# Exercises:
a) In the distributor case study, reproduce the passage from "This composite is" to "costly misquoted reorders.", swapping "COO" for "operations chief" each time it appears.
b) Continue the case study about the industrial distributor's stalled AI pilots from the point where it stops.

# START OF Text segment

Three stalled pilots and a board deadline, turned into a 90-day plan in four weeks.
A B2B industrial distributor with a new COO and board pressure turns three stalled AI pilots into a quantified 90-day execution plan.
Composite · IllustrativeComposite engagement. Representative of GAT's work; details illustrative. Not a real named client.
This composite is a $18M B2B industrial distributor with about 85 employees. A new COO had inherited three in-flight AI pilots, none clearly working, and a board that wanted an AI story before the next quarterly review. The ops team had quietly become the company's integration layer, and most of the AI and automation spend was unused or duplicative.
- 01 Four ops people spend about 30 hours a week manually re-entering supplier RFQ quotes, across 35 different PDF and spreadsheet templates, into the ERP. A 6% error rate drives costly misquoted reorders.
- 02 AP exception routing follows 23 repeatable decision patterns no one had ever written down, eating about 9 hours a week of the AP lead's time.
- 03 The ops team is the integration layer. When the prior head of ops left, three undocumented vendor workflows broke for two weeks and the knowledge walked out the door.
- 04 Tool sprawl across 14 paid AI and automation tools, most of it unused or duplicative.

# END OF Text segment
# START OF Provided data

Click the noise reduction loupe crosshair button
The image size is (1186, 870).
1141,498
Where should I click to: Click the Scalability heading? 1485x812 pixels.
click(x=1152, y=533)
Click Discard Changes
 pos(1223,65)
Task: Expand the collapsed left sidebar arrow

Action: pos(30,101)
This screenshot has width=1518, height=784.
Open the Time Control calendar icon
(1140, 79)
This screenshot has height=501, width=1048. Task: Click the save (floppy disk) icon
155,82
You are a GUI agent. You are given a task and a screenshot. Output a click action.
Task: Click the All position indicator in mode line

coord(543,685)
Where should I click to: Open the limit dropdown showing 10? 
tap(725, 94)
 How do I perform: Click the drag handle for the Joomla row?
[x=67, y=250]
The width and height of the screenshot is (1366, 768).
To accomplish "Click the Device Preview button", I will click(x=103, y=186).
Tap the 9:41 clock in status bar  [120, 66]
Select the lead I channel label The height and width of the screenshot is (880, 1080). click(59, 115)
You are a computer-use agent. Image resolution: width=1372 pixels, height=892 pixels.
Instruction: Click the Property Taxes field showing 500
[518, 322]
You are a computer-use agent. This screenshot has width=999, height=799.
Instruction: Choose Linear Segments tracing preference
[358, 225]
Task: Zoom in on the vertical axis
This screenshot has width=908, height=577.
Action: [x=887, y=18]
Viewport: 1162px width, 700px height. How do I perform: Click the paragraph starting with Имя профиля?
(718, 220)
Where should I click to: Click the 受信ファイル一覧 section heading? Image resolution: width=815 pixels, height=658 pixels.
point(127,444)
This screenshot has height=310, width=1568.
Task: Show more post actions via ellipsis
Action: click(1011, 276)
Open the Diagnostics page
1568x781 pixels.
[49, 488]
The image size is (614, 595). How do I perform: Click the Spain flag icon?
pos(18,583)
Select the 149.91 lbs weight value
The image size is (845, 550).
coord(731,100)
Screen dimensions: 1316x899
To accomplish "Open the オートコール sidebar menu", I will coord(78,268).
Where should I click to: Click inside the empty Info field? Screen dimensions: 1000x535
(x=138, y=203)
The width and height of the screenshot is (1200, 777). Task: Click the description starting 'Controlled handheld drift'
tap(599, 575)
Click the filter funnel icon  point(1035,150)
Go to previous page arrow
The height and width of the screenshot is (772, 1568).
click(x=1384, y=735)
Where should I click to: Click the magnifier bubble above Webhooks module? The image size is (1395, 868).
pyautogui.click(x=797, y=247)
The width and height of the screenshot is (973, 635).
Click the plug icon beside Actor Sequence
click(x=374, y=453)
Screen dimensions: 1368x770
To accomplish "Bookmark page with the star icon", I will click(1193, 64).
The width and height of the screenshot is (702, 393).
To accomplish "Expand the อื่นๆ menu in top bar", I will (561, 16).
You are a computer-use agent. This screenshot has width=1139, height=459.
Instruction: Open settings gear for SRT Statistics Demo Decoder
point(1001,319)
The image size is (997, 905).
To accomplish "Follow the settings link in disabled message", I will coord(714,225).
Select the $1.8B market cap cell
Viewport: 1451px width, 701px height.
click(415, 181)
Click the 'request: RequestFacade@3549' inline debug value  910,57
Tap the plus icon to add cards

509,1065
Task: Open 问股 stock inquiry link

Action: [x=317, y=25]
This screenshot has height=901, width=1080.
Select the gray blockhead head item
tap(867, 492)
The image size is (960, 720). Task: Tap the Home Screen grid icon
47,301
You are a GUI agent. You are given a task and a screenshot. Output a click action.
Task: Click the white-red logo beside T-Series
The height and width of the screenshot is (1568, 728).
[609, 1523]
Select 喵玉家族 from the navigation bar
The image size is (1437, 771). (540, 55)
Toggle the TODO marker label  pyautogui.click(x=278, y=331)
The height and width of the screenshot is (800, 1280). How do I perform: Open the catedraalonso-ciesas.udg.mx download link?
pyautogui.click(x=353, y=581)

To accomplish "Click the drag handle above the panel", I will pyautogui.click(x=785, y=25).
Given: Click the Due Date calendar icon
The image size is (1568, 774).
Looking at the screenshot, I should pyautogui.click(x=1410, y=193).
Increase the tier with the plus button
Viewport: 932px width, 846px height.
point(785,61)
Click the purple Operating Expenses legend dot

# END OF Provided data

# Responses per task:
a)
This composite is a $18M B2B industrial distributor with about 85 employees. A new operations chief had inherited three in-flight AI pilots, none clearly working, and a board that wanted an AI story before the next quarterly review. The ops team had quietly become the company's integration layer, and most of the AI and automation spend was unused or duplicative.
- 01 Four ops people spend about 30 hours a week manually re-entering supplier RFQ quotes, across 35 different PDF and spreadsheet templates, into the ERP. A 6% error rate drives costly misquoted reorders.

b)
- 05 Three AI pilots in flight, none clearly working, with a board that wants an AI story before the next quarterly review.
Map the decisions, not the org chart.
Built a decision-flow map across 8 stakeholders, a quantified waste table, an AI-eligible vs AI-ineligible workflow inventory, a 90-day execution plan, and a board-ready one-pager.
Find the two workflows that matter most.
Pinpointed RFQ data entry and AP exception routing as the two highest-leverage workflows, then separated what was genuinely AI-eligible from what only looked like it.
Name what lives only in people's heads.
Identified the undocumented vendor workflows living only in people's heads as a continuity risk, and scoped them for capture in the Build phase.
A roadmap the COO can defend.
Delivered a prioritized roadmap of which agents ship first, what stays human, and how to consolidate the redundant tool stack, framed at board altitude.
I'd inherited three pilots and a board deadline. In four weeks I had a map of where the waste actually was and a plan I could put in front of the board, not another pilot.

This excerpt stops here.